#### Source information

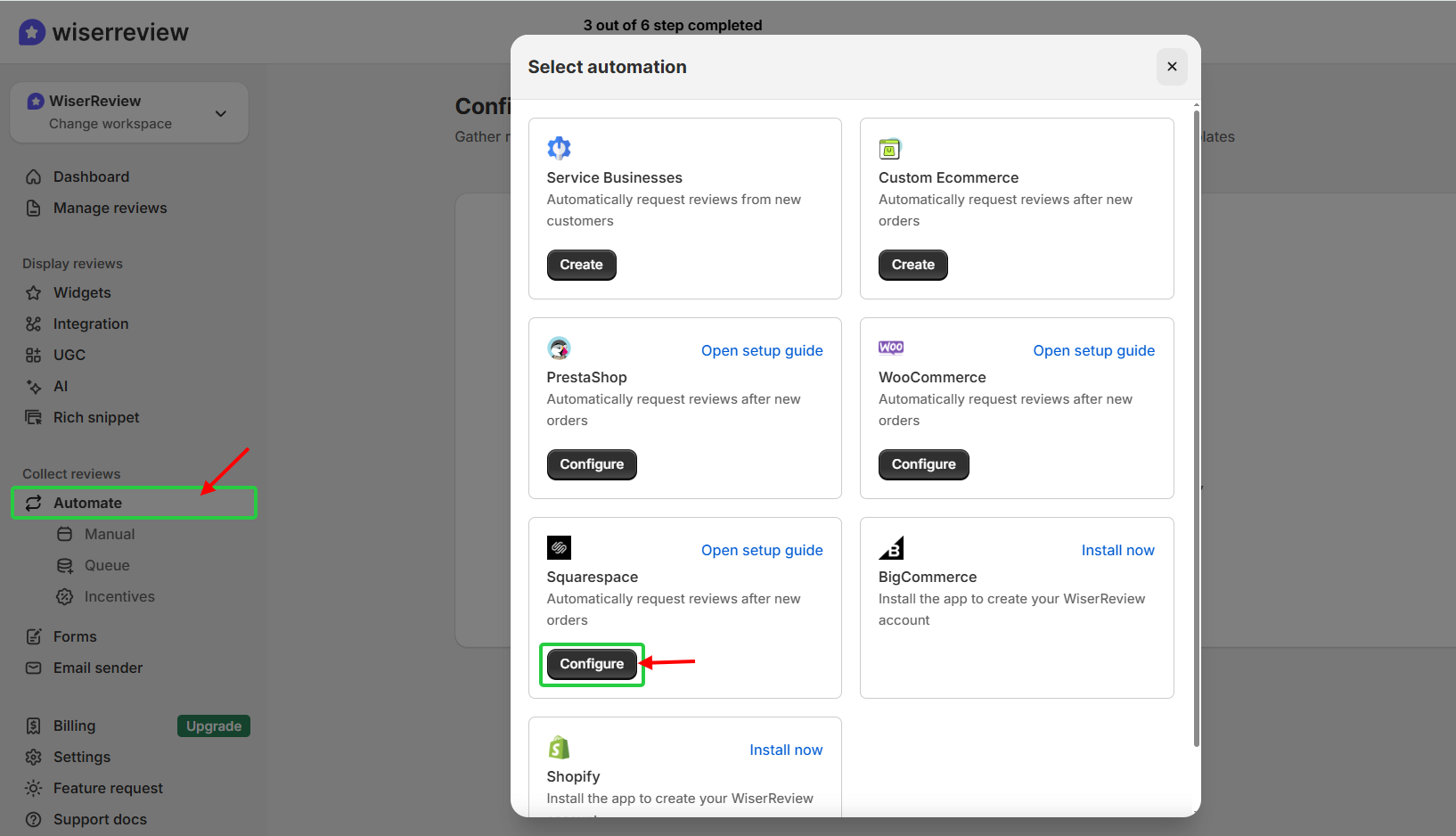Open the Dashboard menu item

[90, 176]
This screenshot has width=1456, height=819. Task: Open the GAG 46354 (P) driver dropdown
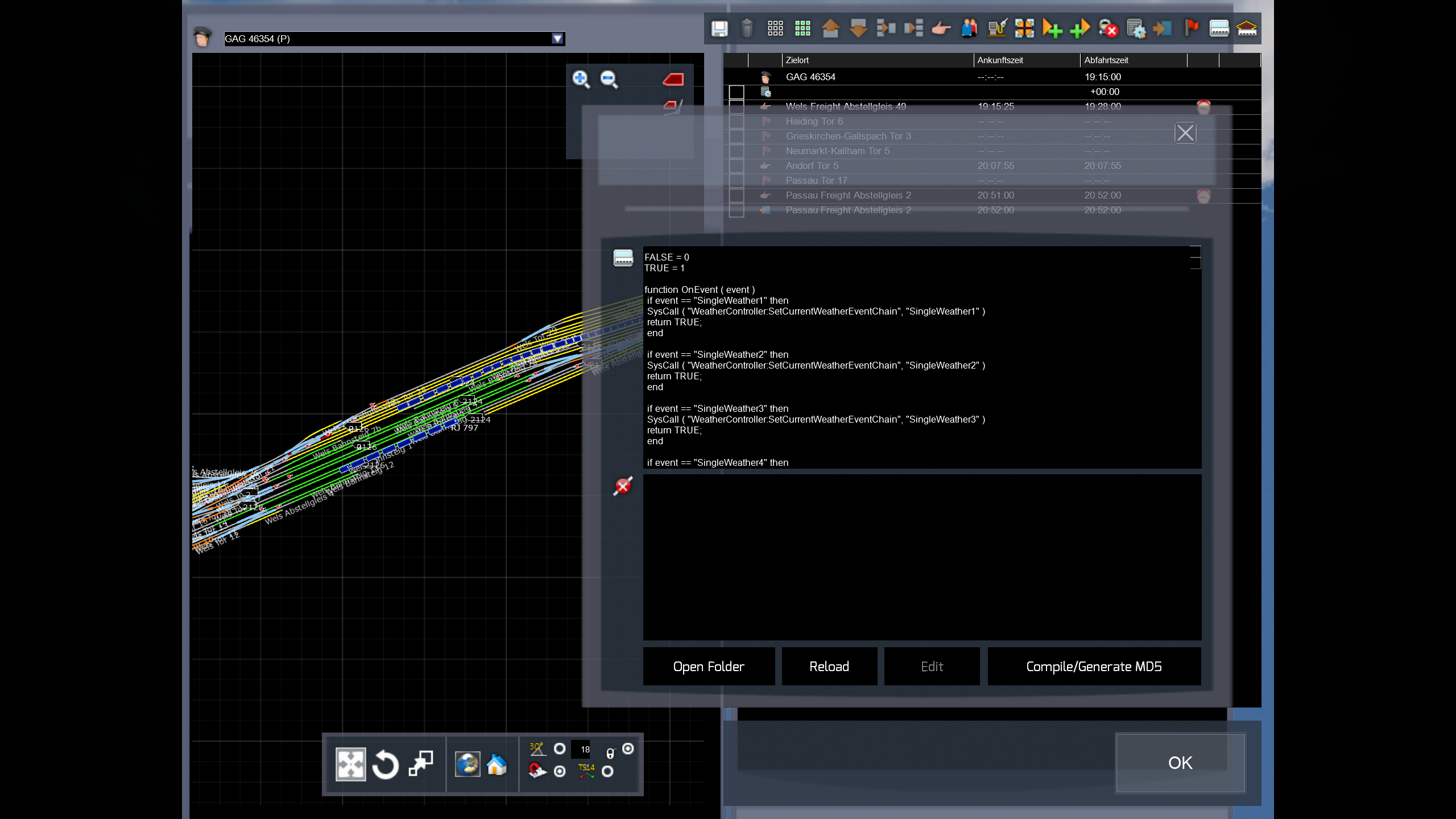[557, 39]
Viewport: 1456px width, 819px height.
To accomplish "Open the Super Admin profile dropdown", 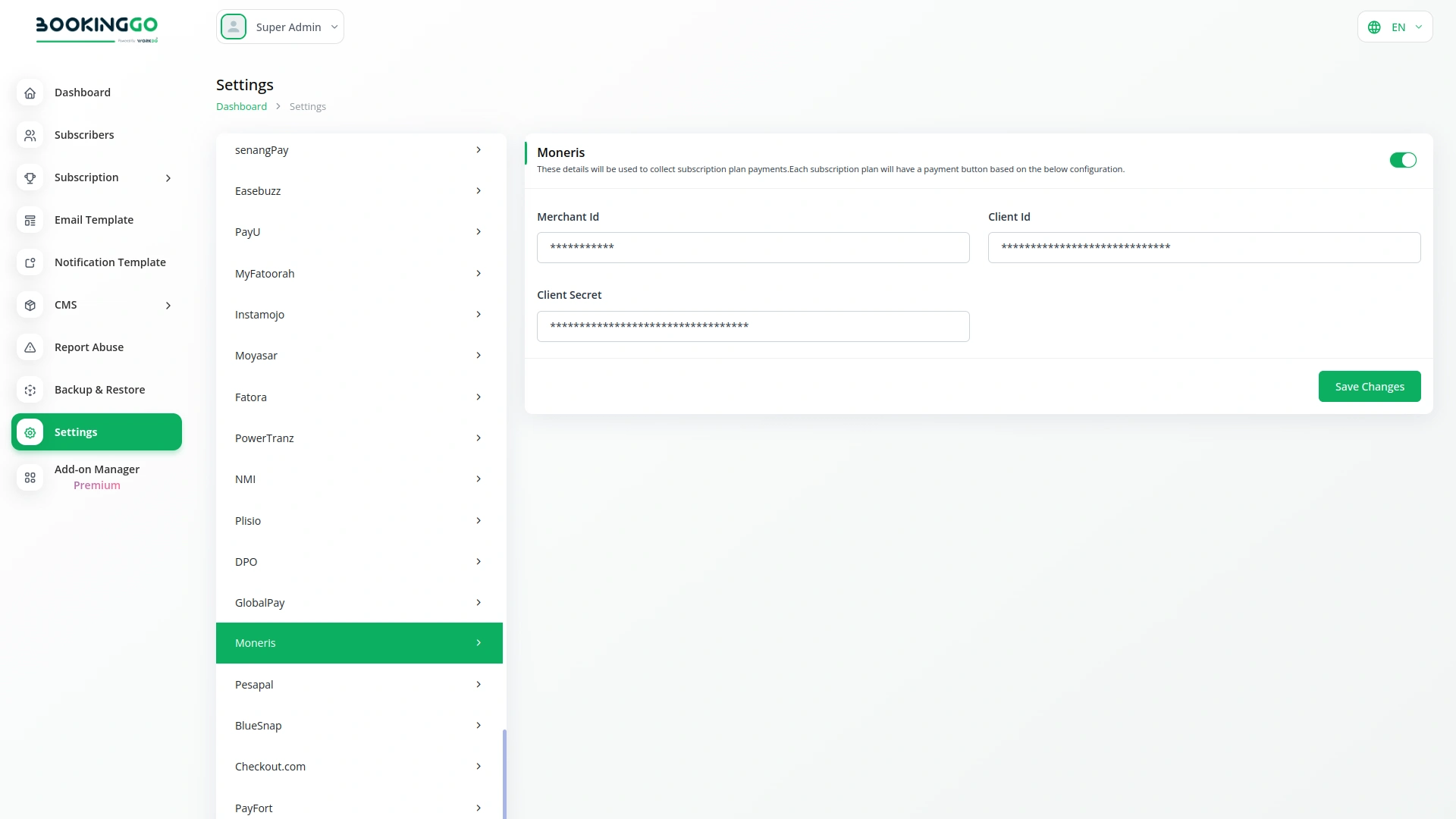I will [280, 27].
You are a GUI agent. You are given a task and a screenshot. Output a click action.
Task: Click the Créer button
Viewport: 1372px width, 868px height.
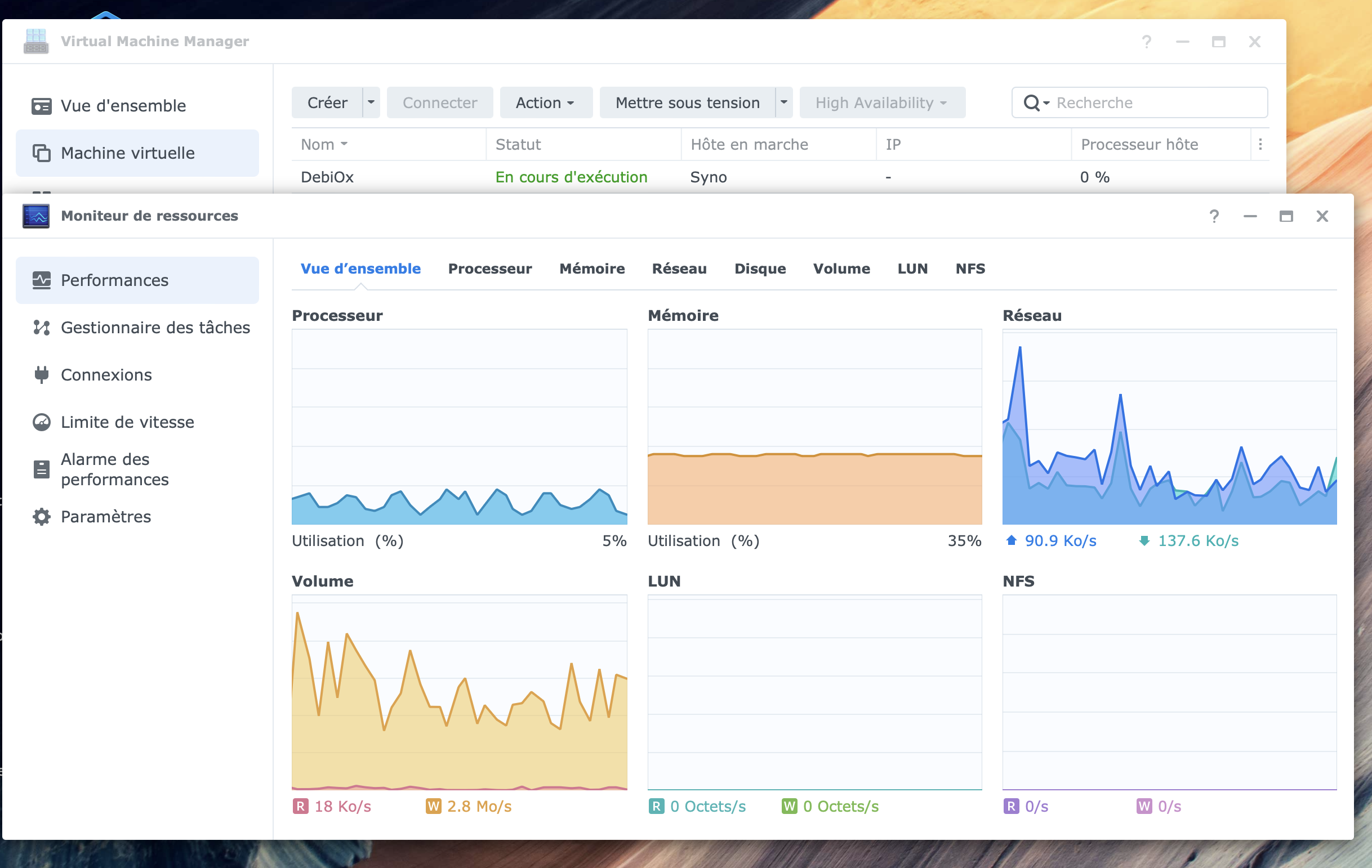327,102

########

*Task details*:
Give back exactly the lines from the one that contains "Task: Click the Créer button" to the final line of the data above, both included, with all pictures removed.

*Written answer*:
Task: Click the Créer button
Viewport: 1372px width, 868px height.
327,102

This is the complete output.